Metro Pacific Health eyes virtual healthcare services in postpandemic rebrand

Manuel V. Pangilinan-led conglomerate Metro Pacific Investments Corp. is rolling out a slew of virtual healthcare services as it revealed a major corporate rebranding in the postpandemic era.

Pangilinan built Metro Pacific’s healthcare group from a single hospital in 2007 into the country’s biggest private operator, with 19 hospitals and over 3,800 beds.

On Wednesday, the healthcare arm previously, known as Metro Pacific Hospitals, was rebranded for the first time in 15 years to Metro Pacific Health.

“More than just a new look and a new logo, our brand refresh offers a new promise,” Pangilinan said during the unveiling of the healthcare group’s new name and logo.

He said new services would include “remote patient monitoring, electronic health record systems, hospital-at-home programs, and all these other exciting opportunities that will revolutionize patient care in the country.”

“In terms of hospital services, we will widen our delivery channels, capture new growth opportunities, and invest in new equipment to meet our patients’ growing needs,” he added.

Furthermore, Pangilinan outlined a “renewed commitment” to deliver sustainable services and to “bring down the cost of healthcare in the Philippines so more Filipinos can afford it.”

Dr.
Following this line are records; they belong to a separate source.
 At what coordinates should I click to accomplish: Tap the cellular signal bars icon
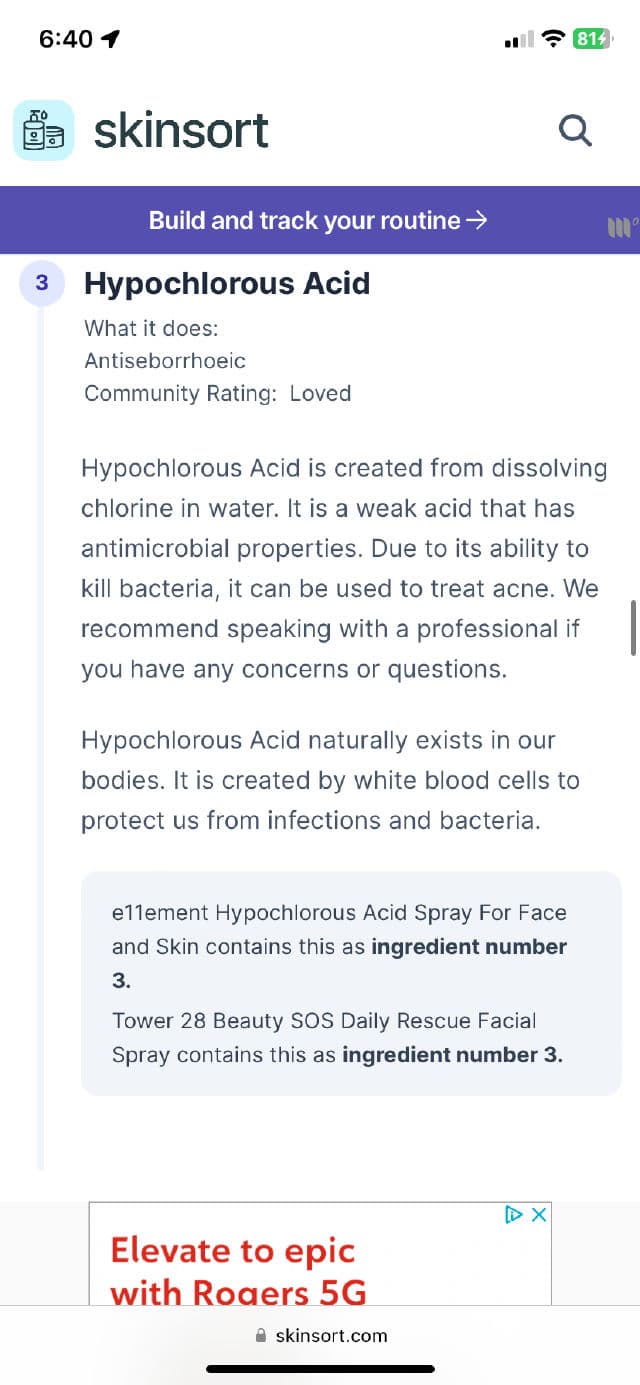[x=519, y=40]
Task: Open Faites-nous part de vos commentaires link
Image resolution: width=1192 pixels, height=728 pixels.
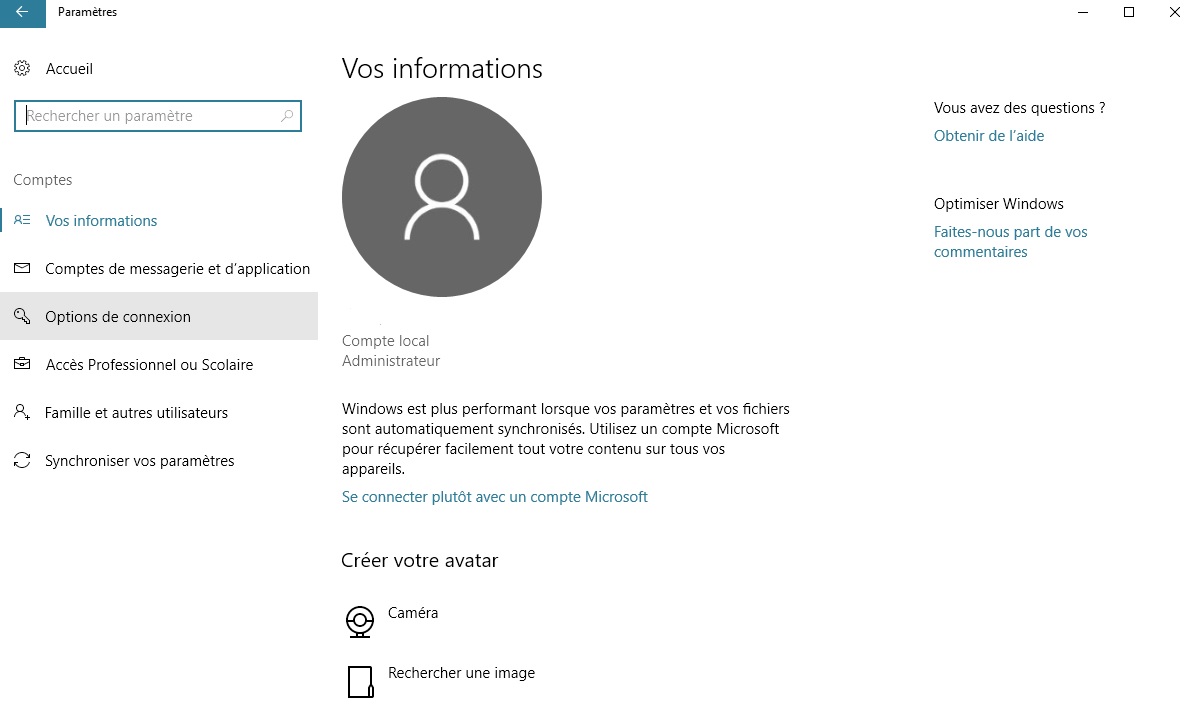Action: [1010, 242]
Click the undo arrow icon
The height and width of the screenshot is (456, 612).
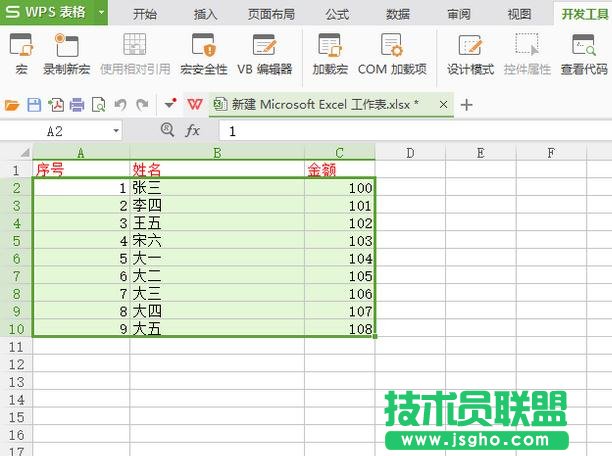click(120, 104)
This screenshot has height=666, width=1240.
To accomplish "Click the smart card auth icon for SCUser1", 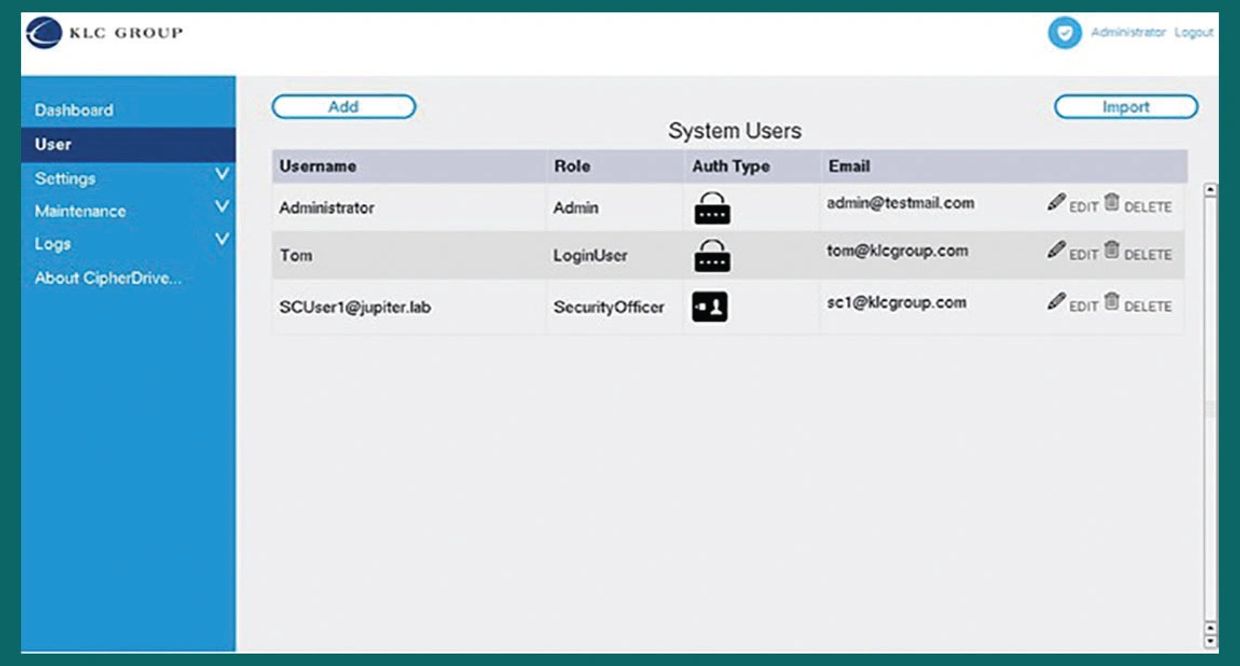I will point(710,307).
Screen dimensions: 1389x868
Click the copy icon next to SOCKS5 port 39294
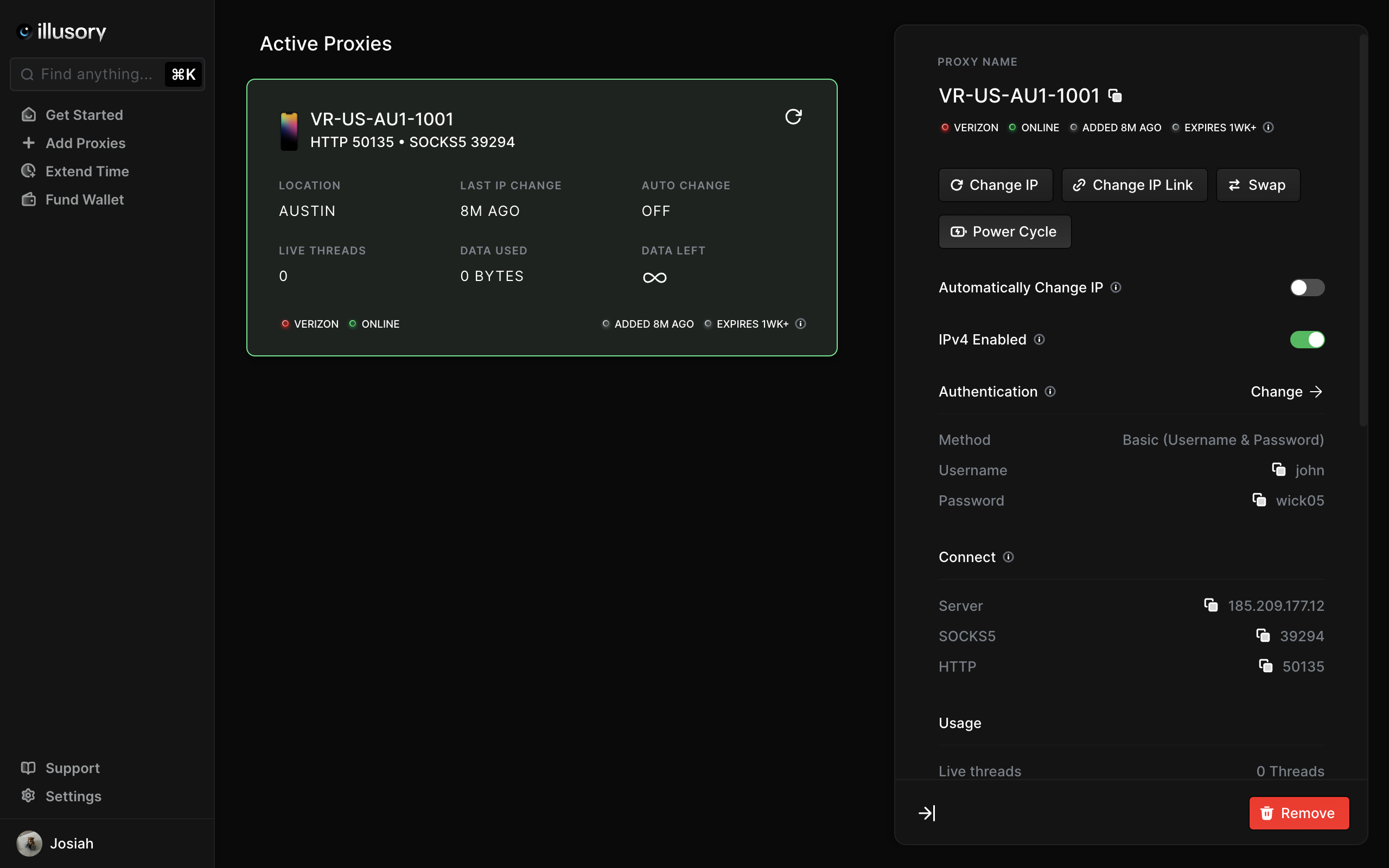point(1262,635)
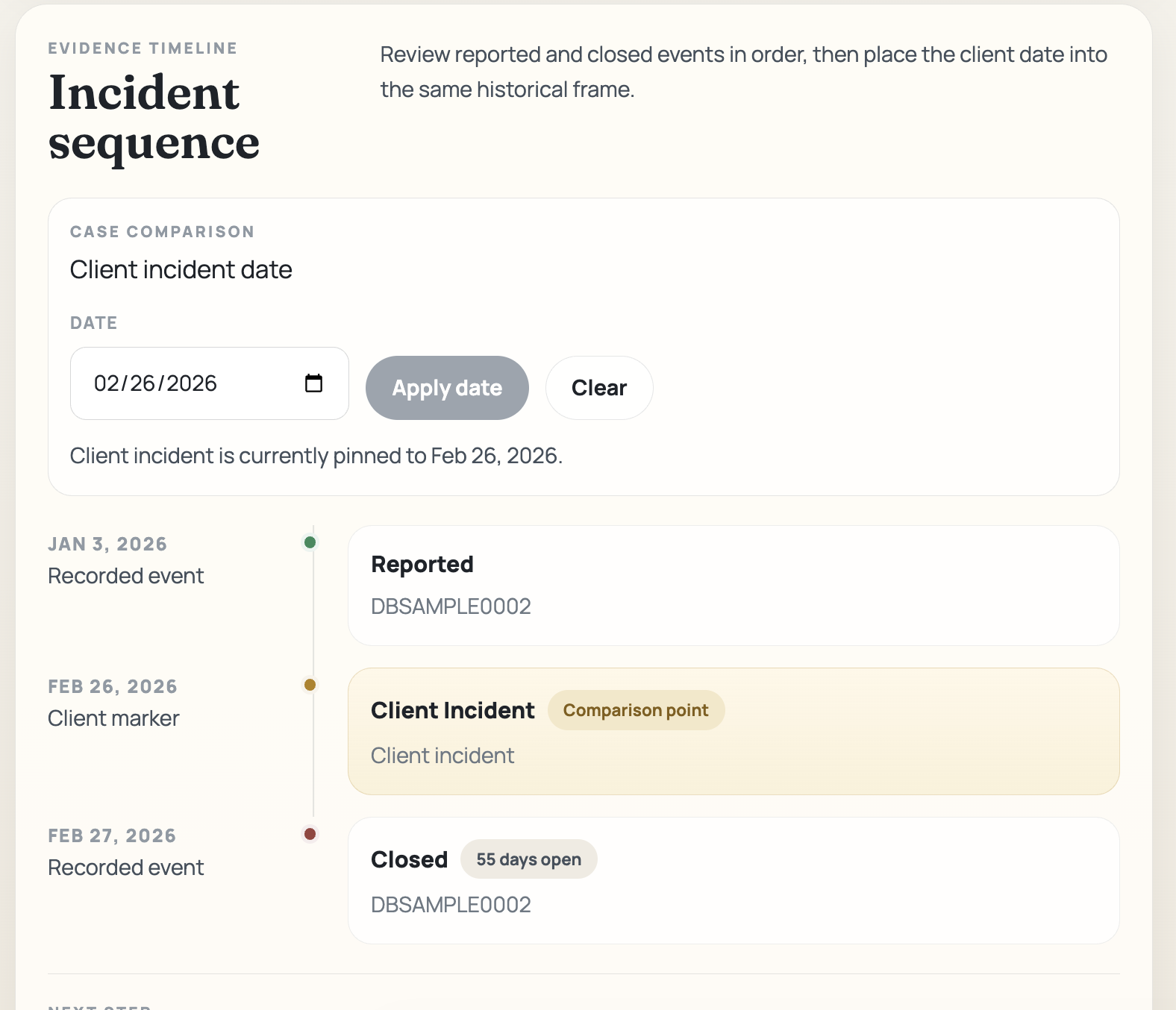
Task: Click the 55 days open badge
Action: [x=528, y=860]
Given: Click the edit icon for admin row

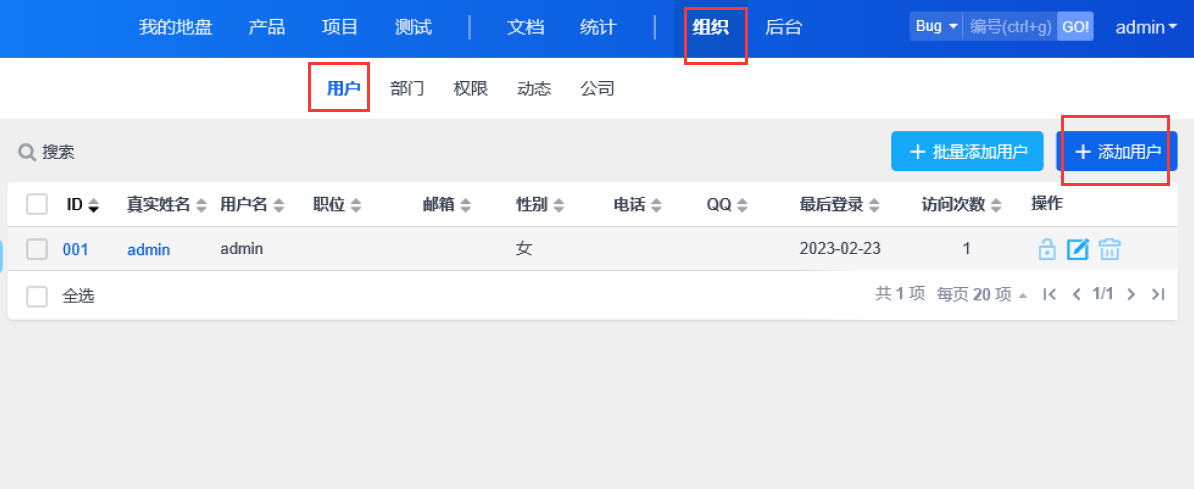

Harish Pillai, CEO of Metro Pacific Health, said the new virtual care platforms would entail the upgrading of hospital information systems.

He said the goal was to create an integrated platform, allowing them to “digitally search for and schedule appointments, virtually triage symptoms, navigate to the right site of care, and access electronic medical records across the entire network.”

The longtime president of the hospital group, Augusto Palisoc Jr., said they would ramp up partnerships with government and private sector players to “deliver compassionate, holistic, high-quality patient-centric care to more Filipinos.”

Palisoc said he was an early skeptic of the segment. He revealed he once advised Pangilinan against the 2007 investment in Makati Medical Center, their first hospital given, due to their lack of expertise.

“Against my advice, he accepted the directorship, became chairman of the board, invested P750 million in Makati Med, and began the quest to build the first nationwide chain of hospitals in the Philippines,” Palisoc recalled.

“To silence the opposition, he appointed me, his most vocal critic, to head our hospital group. And the rest, as they say, is history,” he said.

Metro Pacific Health serves about four million patients per year. It also operates outpatient clinics, six cancer care centers, two allied health collages, a centralized laboratory and pharmacies.

Apart from Makati Medical Center, its hospitals include Asian Hospital and Medical Centre, Cardinal Santos Medical Center, Manila Doctors Hospital, Calamba Medical Center, and Davao Doctors Hospital.